Any 40-ish survivors?

19091939596166

Comments

  • christine47
    christine47 Member Posts: 846
    edited December 2011

    Druanne, Yahoo for your great news!!  Always celebrate the good stuff.

    Lisa,  warm in NC but rain, strange you all are colder.

    I don't know about Kmur, so strange she has not been on, maybe she is out of town, or busy baking us cookies.Laughing

  • heatherb8
    heatherb8 Member Posts: 16
    edited December 2011

    Thanks Ladies for the input.  I'm just so incredibly overwhelmed with all of this.  I thought after I had my son via c-section I could never feel any worse.  Nope, pretty sure this is worse.  I have zero patience with my son and just on edge.  Sure hope this passes soon.  It's like pms x 100!

  • lrr4993
    lrr4993 Member Posts: 504
    edited December 2011

    Heather - sorry you are having a hard time.  What chemo are you doing?   

  • bdavis
    bdavis Member Posts: 3,192
    edited December 2011

    I ate normally during chemo, and never had any aversions to anything.. If it were true for me, I would have eaten all fattening things during chemo so I wouldn't want them later... LOL

    KMUR was on facebook yesterday, so she is around I think...

    Very rainy here tonight... :(

  • bdavis
    bdavis Member Posts: 3,192
    edited December 2011

    Oh... and my vision has not been great since chemo... another :(

  • lrr4993
    lrr4993 Member Posts: 504
    edited December 2011

    Me too betsy.  I craved cheeseburgers and QT cinnamon rolls straight thru chemo.  Still love both, unfortunately.

  • o2bhealthy
    o2bhealthy Member Posts: 1,089
    edited December 2011

    Welcome Druanne and Kennylane!

  • kmur
    kmur Member Posts: 849
    edited December 2011

    Hi Everyone,



    Sorry to not check in.
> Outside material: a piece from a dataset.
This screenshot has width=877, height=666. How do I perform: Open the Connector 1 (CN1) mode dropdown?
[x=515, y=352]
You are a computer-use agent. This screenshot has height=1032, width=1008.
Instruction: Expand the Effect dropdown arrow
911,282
Christine good luck tomorrow you are the test subject this time. Let us know how you do.

    Wish I could remember what everyone said but yes chemo fog and chemopause have set in.
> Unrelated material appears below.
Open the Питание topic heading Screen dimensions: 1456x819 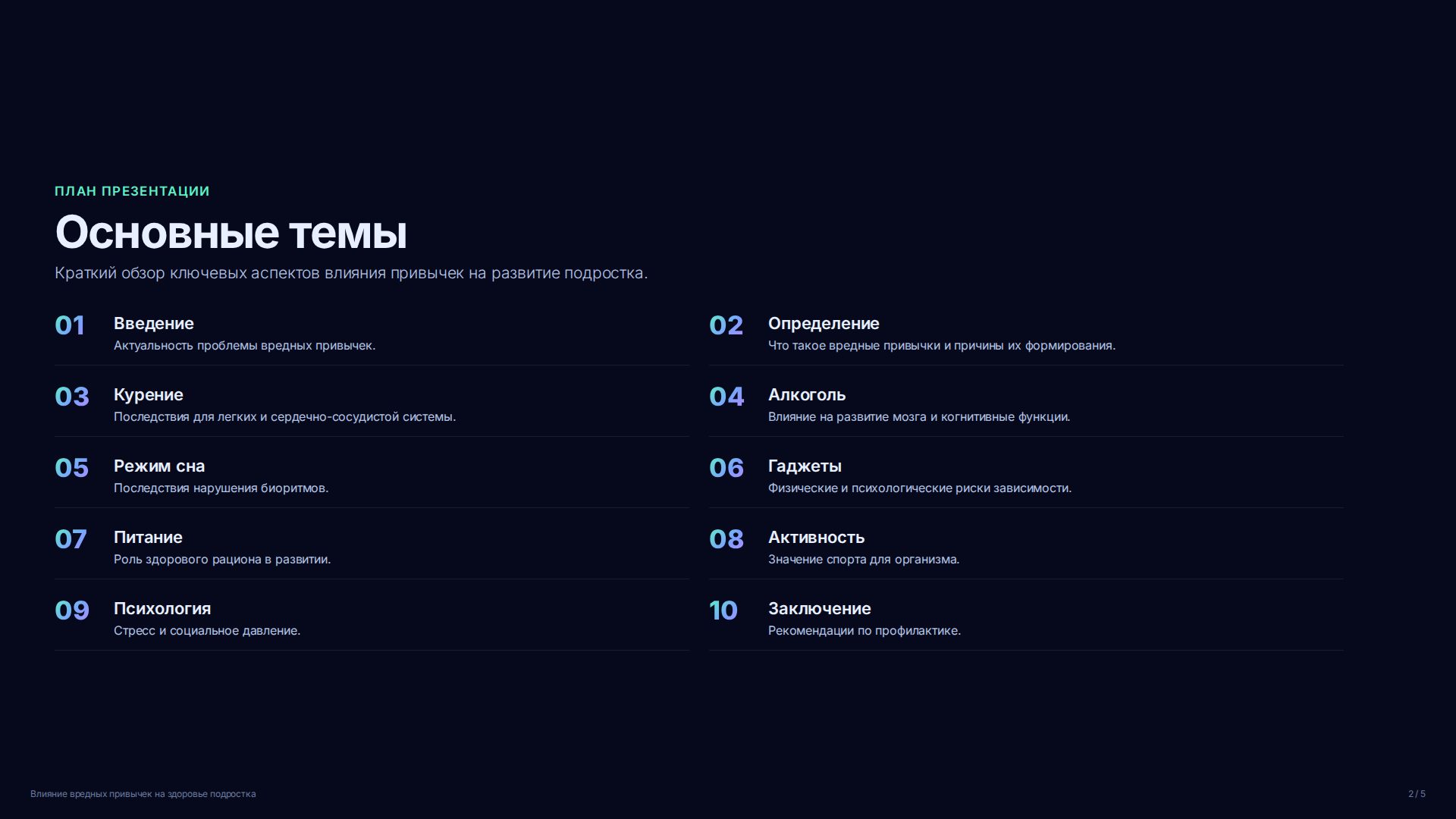(148, 538)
    I have been making cookies and caramels and painting ornaments trying to get into the spirit.

    I just found out my old neighbor( she is like a mom to me). Will have a biopsy this week. She has been fighting lymphoma and doing very well but they think she may have a golfball size tumor. So if youdont mind say a little prayer for her. If you all met her you would love her. She is ornery and full of stories. I have not posted because I try to always have something funny to share. You know that old saying if you can't say something nice...anyway thinking of you all and welcome to the new girls



    Yes, I had food issues with chemo too. Could not eat my fav pent butter and jelly for along time. Sounds like the other girls were ok but if you have a favorite food maybe avoid that one the day of chemo? I wish I had.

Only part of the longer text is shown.